Gastro guide to the Tour, Stage 14: Saint-Étienne to Mende

Roquefort cheeses maturing in a cellar. (Getty Images)

Mende is the administrative capital of Lozère, the least populous of France’s departments with a mere 76,000 inhabitants. Much of its terrain is above 1,000 metres, its rolling countryside, long and spectacular views and tranquillity making it ideal for exploration by bike. Given this altitude and the low quality of the soil on the limestone plateaus, there’s little cultivation of arable crops, and the main agricultural focus is on livestock farming, and the production of meat and cheese.

The country’s two most renowned blue cheeses are produced within the department, Bleu d’Auvergne in the north and Roquefort in the south, although the town of Roquefort-sur-Soulzon that gives the latter its name is located in the neighbouring department of Aveyron, where the start of Stage 15 will take place in Rodez.
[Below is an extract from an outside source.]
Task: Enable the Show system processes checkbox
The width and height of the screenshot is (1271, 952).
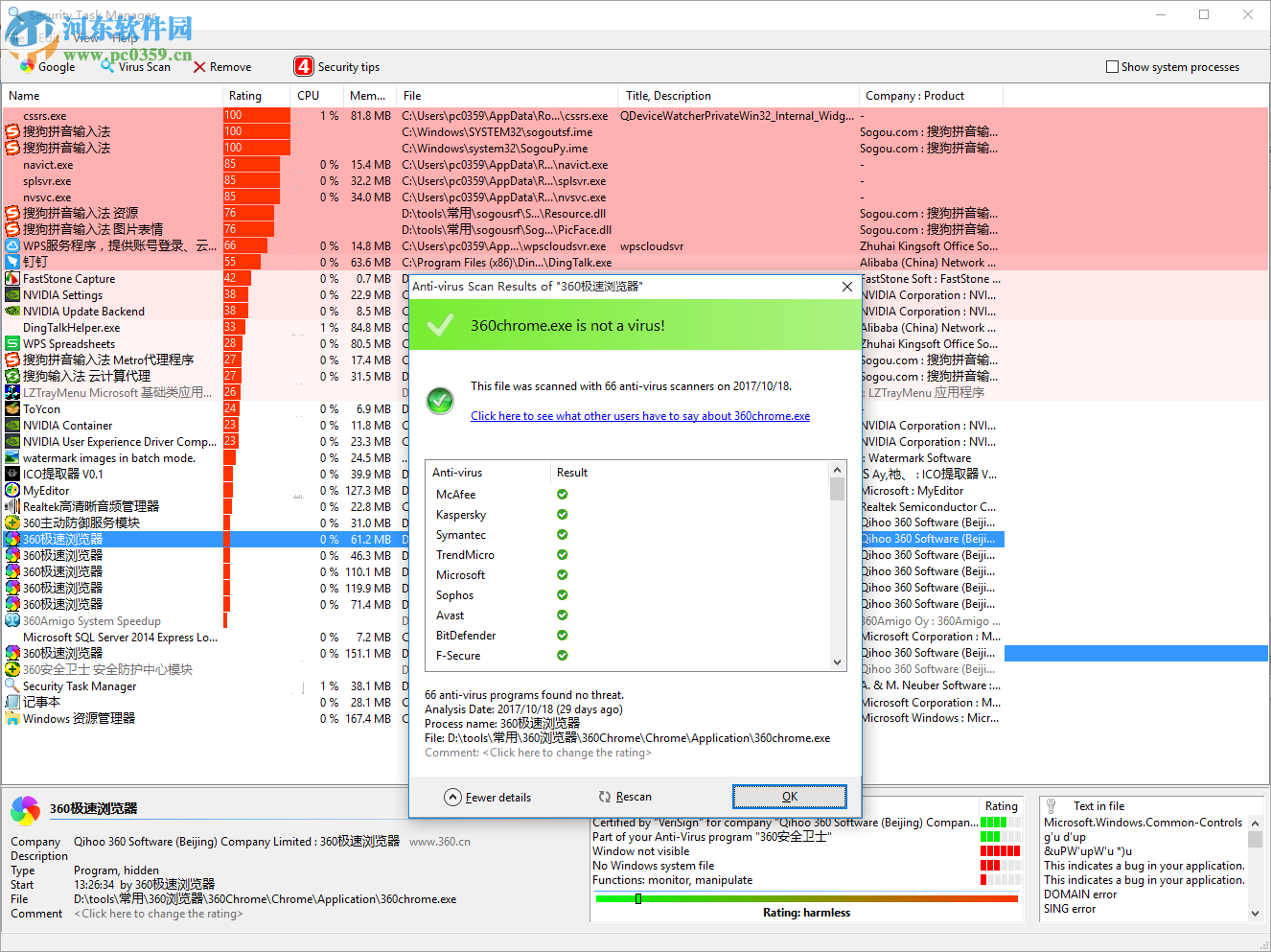Action: pyautogui.click(x=1113, y=66)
If pushed to choose one, I’d probably pick Roquefort cheese as my favourite, due to the way the richness of the sheep’s milk combines with the sharper tang of the blue mould – I love the Lozère and Aveyron too, two of France’s least known but most beautiful departments.

Laguiole’s roots also lie in the Aveyron in the town of that name, but production now takes place across wide parts of the Aubrac plateau covering Lozère as well as Cantal. A semi-hard cheese made using unpasteurised cow’s milk from the Simmental and Aubrac breeds, it’s one of the principal components of the region’s emblematic dish, aligot, an amalgam of mashed potato, cream, butter and cheese.

The best-renowned of the local goats’ cheese is Pélardon, also known as Pélardon de Cévennes. Pungent and nutty to the taste, it has a creamy texture and is packaged with a covering of white mould.

As well as aligot, Lozère’s other signature dish is fricandeau, which we featured before in the Alps but originated in the Massif Central. Made using a mixture of lean, fat and pork offal that’s bound together using pork skin, it can be eaten hot or cold and is usually served with pickled onions and gherkins.

If you’re after something sweeter, the most celebrated local dessert is croquant de Mende, a crunchy cake or biscuit enriched with almonds from the Tarn gorges and hazelnuts. Freshly made, they’re quite chewy, but quickly become hard and brittle.